US security software maker Symantec Corp and Russia's Kaspersky Lab downplayed a move by Beijing to exclude them from a list of anti-virus vendors whose products are approved for sale to central government agencies in China.
The People's Daily, the official newspaper of the ruling Communist Party, said on its English Twitter feed on Sunday that the government's procurement agency has excluded Symantec and Kaspersky from a list of security software suppliers.
Kaspersky confirmed on Monday that authorities in Beijing had moved to restrict government purchases of software from non-Chinese companies.
"Chinese Central Government Procurement Center temporarily rescinded its endorsements of all foreign security providers," Kaspersky spokeswoman Susan Rivera said.
"However, this restriction only applies to national-level institutions whose funding comes from the central government procurement budget, and does not include regional governments or large enterprises."
Symantec said in a statement that the list referred to in Chinese media reports only affected some types of products.
"It is important to note that this list is only for certain types of procurement and Symantec products are not banned by the Chinese government," the statement said.
"We are investigating this report and will continue to bid for and win government projects in China."
Shares of Symantec closed up 1.7 % at $23.56 on the Nasdaq on Monday. The Nasdaq Composite Index rose 0.72 %.
The People's Daily also tweeted that it had approved the use of five Chinese anti-virus software vendors: Qihoo 360 Technology Co, Venustech, CAJinchen, Beijing Jiangmin and Rising.

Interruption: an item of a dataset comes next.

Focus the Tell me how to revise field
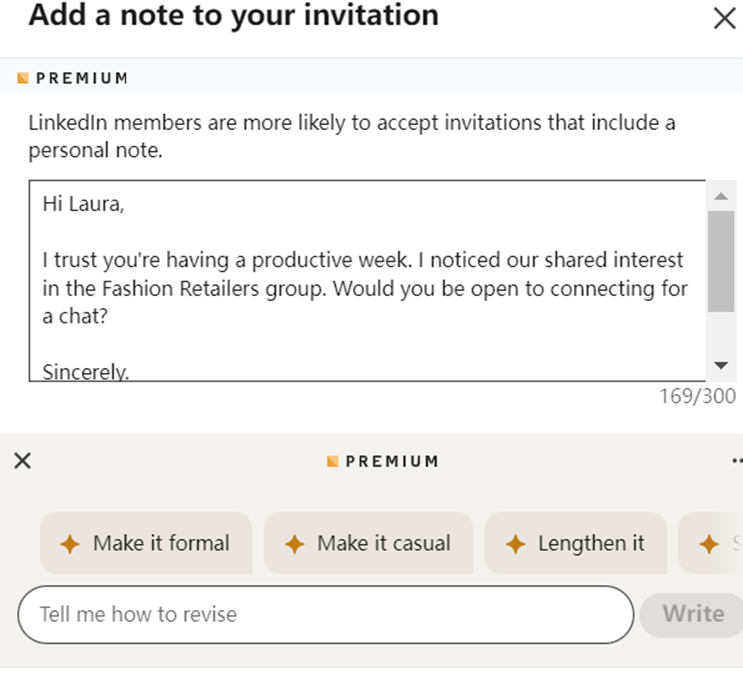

FBR Capital Markets analyst Daniel Ives said he sees the development becoming a more contentious issue over the coming months.
"It's another headwind for the company as Symantec already faces numerous challenges to show growth again. China remains a headache situation for Symantec as well as other U.S. tech providers across the board." Ives said.
Symantec said last month it was in talks with Chinese authorities following reports that China had banned use of one of its products, data loss prevention software.
Sunday's report is the latest sign that Beijing is intent on promoting use of domestic information technology amid concerns about U.S. spying and the indictment of five Chinese military officers on cyber espionage charges.
Still, Eric Johnson, dean of the business school at Vanderbilt University and an expert on cyber security issues, said the Chinese government's move is only a "symbolic one" and will have "little meaningful impact" on Symantec.
Chinese technology corporations like Huawei Technologies Co Ltd and ZTE Corp have grown into sophisticated global conglomerates in past years, and some analysts speculate that Beijing is promoting its local industry standard-bearers on its own home turf at the expense of U.S. corporations.
Chinese state media have lashed out at Google Inc, Apple Inc and other U.S. technology companies, calling on Beijing "to punish severely the pawns" of the U.S. government for monitoring China and stealing secrets.
U.S. tech companies such as Microsoft Corp and Qualcomm Inc have recently faced anti-trust investigations, while IBM Corp and Cisco Systems Inc have reported declining sales in China.